Somewhere below are a line with "You are a computer-use agent. The" and a later line with "Task: Click the magnifier search history icon". Output exactly those lines and all lines between them.
(DATA PROVIDED begins)
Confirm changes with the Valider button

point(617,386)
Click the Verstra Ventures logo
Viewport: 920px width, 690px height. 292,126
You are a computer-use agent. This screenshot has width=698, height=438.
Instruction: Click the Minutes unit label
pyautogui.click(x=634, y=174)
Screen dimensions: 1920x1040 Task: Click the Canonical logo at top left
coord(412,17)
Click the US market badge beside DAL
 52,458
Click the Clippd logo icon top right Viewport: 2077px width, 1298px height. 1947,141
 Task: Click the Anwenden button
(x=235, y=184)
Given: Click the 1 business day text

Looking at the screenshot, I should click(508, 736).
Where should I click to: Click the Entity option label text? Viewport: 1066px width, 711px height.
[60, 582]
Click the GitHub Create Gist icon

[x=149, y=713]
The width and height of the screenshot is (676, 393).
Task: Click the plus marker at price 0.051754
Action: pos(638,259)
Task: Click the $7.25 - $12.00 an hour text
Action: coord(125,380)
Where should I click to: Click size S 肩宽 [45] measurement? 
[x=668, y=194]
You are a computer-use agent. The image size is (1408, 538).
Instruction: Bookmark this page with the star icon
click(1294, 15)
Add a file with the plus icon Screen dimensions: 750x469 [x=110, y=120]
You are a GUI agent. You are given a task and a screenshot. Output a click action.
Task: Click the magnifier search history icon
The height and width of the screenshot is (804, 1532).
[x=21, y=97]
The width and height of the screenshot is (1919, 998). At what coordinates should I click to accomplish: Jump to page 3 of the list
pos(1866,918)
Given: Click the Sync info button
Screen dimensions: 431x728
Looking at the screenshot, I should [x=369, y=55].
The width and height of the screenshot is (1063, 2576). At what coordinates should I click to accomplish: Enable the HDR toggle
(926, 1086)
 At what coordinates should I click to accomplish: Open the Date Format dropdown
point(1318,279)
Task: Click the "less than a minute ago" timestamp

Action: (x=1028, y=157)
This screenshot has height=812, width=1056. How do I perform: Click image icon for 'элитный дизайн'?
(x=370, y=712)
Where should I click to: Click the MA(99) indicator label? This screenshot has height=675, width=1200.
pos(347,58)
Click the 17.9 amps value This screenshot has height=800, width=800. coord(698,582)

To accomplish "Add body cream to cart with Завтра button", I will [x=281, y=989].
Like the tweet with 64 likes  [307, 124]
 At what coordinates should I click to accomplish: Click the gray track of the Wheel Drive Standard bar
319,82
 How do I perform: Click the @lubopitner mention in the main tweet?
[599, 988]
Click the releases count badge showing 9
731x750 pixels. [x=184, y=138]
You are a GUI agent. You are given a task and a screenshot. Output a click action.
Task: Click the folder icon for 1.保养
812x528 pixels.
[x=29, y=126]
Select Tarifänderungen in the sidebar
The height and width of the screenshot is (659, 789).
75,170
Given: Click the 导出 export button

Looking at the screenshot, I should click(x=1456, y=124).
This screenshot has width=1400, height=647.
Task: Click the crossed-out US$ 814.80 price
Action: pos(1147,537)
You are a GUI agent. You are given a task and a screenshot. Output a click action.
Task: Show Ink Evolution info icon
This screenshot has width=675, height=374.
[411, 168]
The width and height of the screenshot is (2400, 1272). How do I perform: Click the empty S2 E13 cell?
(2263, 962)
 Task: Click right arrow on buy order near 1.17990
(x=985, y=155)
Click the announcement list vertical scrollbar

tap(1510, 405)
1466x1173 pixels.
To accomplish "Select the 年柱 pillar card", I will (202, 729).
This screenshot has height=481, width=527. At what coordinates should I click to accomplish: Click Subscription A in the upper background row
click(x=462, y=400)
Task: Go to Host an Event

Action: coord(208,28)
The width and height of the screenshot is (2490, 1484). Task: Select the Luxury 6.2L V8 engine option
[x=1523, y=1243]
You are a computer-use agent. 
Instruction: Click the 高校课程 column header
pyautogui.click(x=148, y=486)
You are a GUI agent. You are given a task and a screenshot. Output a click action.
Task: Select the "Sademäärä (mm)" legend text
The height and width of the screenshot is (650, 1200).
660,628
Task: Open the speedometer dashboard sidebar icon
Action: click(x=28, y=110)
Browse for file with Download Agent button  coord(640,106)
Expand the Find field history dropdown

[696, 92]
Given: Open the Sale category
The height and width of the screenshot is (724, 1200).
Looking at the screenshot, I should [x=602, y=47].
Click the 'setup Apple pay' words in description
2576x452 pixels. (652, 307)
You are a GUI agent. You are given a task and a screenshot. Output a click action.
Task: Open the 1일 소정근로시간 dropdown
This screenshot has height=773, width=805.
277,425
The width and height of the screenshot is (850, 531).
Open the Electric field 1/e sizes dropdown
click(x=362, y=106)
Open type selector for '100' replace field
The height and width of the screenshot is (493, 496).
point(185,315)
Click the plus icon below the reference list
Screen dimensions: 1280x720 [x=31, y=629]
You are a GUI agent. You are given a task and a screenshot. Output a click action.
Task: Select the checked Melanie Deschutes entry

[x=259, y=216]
(DATA PROVIDED ends)
- **SOLVED EXERCISE**:
You are a computer-use agent. The image size is (1408, 538).
Instruction: Bookmark this page with the star icon
click(1294, 15)
Add a file with the plus icon Screen dimensions: 750x469 [x=110, y=120]
You are a GUI agent. You are given a task and a screenshot. Output a click action.
Task: Click the magnifier search history icon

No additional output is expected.